> [TEXT EXTRACT]
Eddie Van Halen has been considered one of the top guitarists in rock history since early in his career but what does that have to do with marketing and public relations (PR)? Turns out much more than you might realize.

I wasn’t going to write this post originally and but I’ve consumed with Van Halen since Eddie’s unexpected death.

Van Halen was one of my favorite bands growing up as they are now and Eddie’s guitar wizardry never fails to amaze me.  

I’m a former drummer and when Neil Peart from Rush died early this year I poured out a blog post in which I managed to tie marketing and PR to Neil and Rush. 

When Eddie died I thought to myself, “There isn’t going be an Eddie Van Halen inspired blog post like the Neil Peart/Rush piece that I did.”

In all honesty I was going to publish a completely different post that I’ve been working on but that article will wait until next week.

I’ve been listening to Van Halen non-stop since the news of Eddie’s passing. I’ve read numerous tributes from musicians and I guess it kind of seeped into my system (bonus points for whoever tells me in the comments which song I just referenced). 

I saw a video of Sammy Hagar and Michael Anthony a few days ago. It was a tribute to Eddie. When I was through I went to take a shower and as I was walking down the hall to the bathroom my brain then went down a path of how Eddie Van Halen changed the instrument and how we can look to him as inspiration as we do our work. 

Eddie Van Halen is arguably the greatest guitarist in the history of rock but his work provides lessons that we can apply to marketing.

Know The Basics And Execute Them Well

People focus on Eddie’s technical prowess on the guitar but they miss that he did the basics extremely well.

I remember an interview that he did with LL Cool J years ago in which they talked about that for a song to be listened to all over the world, it needs melody and rhythm. There are other things that are a part of music but melody and rhythm are two of the most important.

Eddie was a great rhythm player but he was also good at creating melodies. For all the guitar wizardry that he was capable of, if he couldn’t have done either of those two things well, we would have never heard of Eddie Van Halen. He would have just been some flash guitarist.

One of the biggest misses for a campaign or product is the audience. You need to know who you are trying to reach. This is basic but it’s often a problem area.

Too often when I ask a client who their audience is the answer is, “Everybody.” If this is your answer, I can promise you that you’re going to waste a lot of time and money.

Van Halen sold over 80 million albums worldwide. They are one of the biggest rock bands in history and they didn’t even come close to reaching “everybody”. We have a population of 7 billion people. Put into perspective, 6.92 billion people haven’t bought a Van Halen album. That’s 98.6% if the world’s population.

> [GIVEN TASK 1] Transcribe the records from the line with "Decrease Priority with minus icon" to the line with "[x=37, y=341]", both of those lines included.

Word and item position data
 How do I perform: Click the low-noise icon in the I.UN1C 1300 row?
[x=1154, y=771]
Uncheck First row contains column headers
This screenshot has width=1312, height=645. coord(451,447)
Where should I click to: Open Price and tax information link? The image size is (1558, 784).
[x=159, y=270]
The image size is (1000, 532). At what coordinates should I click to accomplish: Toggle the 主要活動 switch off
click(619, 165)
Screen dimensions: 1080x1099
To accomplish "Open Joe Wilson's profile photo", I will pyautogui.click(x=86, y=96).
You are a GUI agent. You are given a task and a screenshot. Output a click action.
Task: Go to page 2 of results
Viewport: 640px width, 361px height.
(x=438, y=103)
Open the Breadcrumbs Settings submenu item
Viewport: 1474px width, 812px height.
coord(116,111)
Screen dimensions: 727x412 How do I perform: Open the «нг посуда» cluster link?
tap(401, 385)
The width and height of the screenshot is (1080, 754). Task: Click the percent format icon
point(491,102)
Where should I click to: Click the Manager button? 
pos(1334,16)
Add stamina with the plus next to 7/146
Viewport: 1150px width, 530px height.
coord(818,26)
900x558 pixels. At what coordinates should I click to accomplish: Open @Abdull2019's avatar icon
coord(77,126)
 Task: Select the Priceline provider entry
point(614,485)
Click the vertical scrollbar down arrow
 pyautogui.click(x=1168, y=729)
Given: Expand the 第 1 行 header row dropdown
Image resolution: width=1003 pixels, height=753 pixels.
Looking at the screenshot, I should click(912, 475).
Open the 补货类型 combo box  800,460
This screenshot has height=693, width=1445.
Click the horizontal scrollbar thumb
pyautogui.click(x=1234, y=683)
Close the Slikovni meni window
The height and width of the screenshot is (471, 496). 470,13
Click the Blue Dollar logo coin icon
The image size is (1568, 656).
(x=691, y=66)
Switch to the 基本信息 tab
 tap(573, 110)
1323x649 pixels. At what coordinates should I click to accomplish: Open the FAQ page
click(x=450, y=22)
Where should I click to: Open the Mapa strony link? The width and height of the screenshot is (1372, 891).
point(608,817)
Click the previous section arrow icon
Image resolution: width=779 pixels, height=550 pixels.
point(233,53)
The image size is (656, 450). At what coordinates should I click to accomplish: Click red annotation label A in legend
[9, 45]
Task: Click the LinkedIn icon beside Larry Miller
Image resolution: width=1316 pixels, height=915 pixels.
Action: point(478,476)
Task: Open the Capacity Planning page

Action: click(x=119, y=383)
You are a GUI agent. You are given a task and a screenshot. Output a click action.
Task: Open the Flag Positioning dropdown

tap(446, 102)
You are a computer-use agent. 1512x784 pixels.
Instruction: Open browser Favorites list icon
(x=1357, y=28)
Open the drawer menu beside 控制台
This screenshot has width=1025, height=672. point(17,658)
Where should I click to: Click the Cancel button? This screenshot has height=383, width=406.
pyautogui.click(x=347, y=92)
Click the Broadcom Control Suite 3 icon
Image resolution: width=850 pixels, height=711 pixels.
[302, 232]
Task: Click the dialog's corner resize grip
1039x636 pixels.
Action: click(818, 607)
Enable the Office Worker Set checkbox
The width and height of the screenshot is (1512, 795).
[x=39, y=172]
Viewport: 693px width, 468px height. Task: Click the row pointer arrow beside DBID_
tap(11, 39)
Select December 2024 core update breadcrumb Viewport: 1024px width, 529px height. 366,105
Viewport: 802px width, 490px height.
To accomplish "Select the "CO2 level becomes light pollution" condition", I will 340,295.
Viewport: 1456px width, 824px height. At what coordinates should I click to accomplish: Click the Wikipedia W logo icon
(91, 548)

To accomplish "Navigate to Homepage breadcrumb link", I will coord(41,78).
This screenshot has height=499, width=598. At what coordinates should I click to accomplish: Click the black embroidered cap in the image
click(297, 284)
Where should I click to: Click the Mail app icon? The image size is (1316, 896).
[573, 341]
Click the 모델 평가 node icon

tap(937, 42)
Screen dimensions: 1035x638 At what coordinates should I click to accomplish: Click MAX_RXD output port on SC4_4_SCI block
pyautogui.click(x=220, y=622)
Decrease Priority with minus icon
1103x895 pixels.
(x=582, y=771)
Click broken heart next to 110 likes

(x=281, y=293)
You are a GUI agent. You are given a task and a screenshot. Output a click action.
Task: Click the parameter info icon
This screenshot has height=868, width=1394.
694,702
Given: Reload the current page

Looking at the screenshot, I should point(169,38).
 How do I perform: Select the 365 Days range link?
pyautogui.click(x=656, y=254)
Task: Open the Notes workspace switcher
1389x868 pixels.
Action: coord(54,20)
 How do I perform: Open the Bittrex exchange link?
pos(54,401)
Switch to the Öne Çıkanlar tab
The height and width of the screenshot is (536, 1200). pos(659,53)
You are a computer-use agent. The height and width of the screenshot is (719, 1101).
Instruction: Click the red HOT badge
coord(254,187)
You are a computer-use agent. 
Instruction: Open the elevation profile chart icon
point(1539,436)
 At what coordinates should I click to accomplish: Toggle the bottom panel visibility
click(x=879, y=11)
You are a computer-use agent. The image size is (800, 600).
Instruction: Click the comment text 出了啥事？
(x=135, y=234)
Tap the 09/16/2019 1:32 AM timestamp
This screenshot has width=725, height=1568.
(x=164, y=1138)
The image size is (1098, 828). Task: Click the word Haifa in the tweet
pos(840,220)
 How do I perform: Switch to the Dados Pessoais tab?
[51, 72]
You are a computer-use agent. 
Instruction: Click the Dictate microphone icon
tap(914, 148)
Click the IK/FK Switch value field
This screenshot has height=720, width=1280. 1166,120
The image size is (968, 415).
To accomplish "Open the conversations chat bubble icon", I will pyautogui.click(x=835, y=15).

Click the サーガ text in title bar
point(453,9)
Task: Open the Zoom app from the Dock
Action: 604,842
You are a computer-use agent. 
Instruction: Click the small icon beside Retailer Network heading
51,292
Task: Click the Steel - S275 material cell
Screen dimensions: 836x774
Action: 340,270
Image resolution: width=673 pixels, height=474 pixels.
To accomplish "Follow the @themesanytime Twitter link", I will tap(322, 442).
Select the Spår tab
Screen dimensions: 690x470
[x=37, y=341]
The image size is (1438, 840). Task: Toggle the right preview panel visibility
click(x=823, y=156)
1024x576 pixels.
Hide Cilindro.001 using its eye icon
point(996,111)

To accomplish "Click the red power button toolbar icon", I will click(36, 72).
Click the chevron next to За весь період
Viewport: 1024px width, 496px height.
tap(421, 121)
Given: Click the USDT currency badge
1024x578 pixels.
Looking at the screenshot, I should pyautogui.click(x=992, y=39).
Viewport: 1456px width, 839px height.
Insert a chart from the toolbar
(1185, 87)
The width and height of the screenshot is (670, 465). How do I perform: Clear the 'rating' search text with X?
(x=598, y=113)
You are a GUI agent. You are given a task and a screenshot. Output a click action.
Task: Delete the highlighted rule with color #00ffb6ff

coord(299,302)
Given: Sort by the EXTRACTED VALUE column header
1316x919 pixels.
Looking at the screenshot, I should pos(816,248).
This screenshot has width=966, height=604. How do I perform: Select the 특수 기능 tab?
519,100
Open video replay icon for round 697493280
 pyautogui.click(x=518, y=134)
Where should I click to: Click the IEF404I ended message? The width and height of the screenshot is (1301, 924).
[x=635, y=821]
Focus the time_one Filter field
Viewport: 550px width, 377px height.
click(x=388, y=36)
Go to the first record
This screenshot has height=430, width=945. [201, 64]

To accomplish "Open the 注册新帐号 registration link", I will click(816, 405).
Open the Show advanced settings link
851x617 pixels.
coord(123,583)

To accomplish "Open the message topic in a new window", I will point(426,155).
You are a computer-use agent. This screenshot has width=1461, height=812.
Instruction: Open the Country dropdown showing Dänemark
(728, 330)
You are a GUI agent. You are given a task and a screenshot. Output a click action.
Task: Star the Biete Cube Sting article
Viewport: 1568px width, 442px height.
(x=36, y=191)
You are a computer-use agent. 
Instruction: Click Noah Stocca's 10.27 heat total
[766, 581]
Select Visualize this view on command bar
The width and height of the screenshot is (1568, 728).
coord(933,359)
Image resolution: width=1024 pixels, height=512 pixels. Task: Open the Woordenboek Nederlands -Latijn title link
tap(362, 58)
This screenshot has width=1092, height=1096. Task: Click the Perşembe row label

> [GIVEN TASK 2] Which people are named in the Eddie Van Halen blog post? List every one.

> [WRITTEN RESPONSE 1]
Decrease Priority with minus icon
1103x895 pixels.
(x=582, y=771)
Click broken heart next to 110 likes

(x=281, y=293)
You are a GUI agent. You are given a task and a screenshot. Output a click action.
Task: Click the parameter info icon
This screenshot has height=868, width=1394.
694,702
Given: Reload the current page

Looking at the screenshot, I should point(169,38).
 How do I perform: Select the 365 Days range link?
pyautogui.click(x=656, y=254)
Task: Open the Notes workspace switcher
1389x868 pixels.
Action: coord(54,20)
 How do I perform: Open the Bittrex exchange link?
pos(54,401)
Switch to the Öne Çıkanlar tab
The height and width of the screenshot is (536, 1200). pos(659,53)
You are a computer-use agent. The height and width of the screenshot is (719, 1101).
Instruction: Click the red HOT badge
coord(254,187)
You are a computer-use agent. 
Instruction: Open the elevation profile chart icon
point(1539,436)
 At what coordinates should I click to accomplish: Toggle the bottom panel visibility
click(x=879, y=11)
You are a computer-use agent. The image size is (800, 600).
Instruction: Click the comment text 出了啥事？
(x=135, y=234)
Tap the 09/16/2019 1:32 AM timestamp
This screenshot has width=725, height=1568.
(x=164, y=1138)
The image size is (1098, 828). Task: Click the word Haifa in the tweet
pos(840,220)
 How do I perform: Switch to the Dados Pessoais tab?
[51, 72]
You are a computer-use agent. 
Instruction: Click the Dictate microphone icon
tap(914, 148)
Click the IK/FK Switch value field
This screenshot has height=720, width=1280. 1166,120
The image size is (968, 415).
To accomplish "Open the conversations chat bubble icon", I will pyautogui.click(x=835, y=15).

Click the サーガ text in title bar
point(453,9)
Task: Open the Zoom app from the Dock
Action: 604,842
You are a computer-use agent. 
Instruction: Click the small icon beside Retailer Network heading
51,292
Task: Click the Steel - S275 material cell
Screen dimensions: 836x774
Action: 340,270
Image resolution: width=673 pixels, height=474 pixels.
To accomplish "Follow the @themesanytime Twitter link", I will tap(322, 442).
Select the Spår tab
Screen dimensions: 690x470
[x=37, y=341]

> [WRITTEN RESPONSE 2] Eddie Van Halen, Neil Peart, LL Cool J, Sammy Hagar, Michael Anthony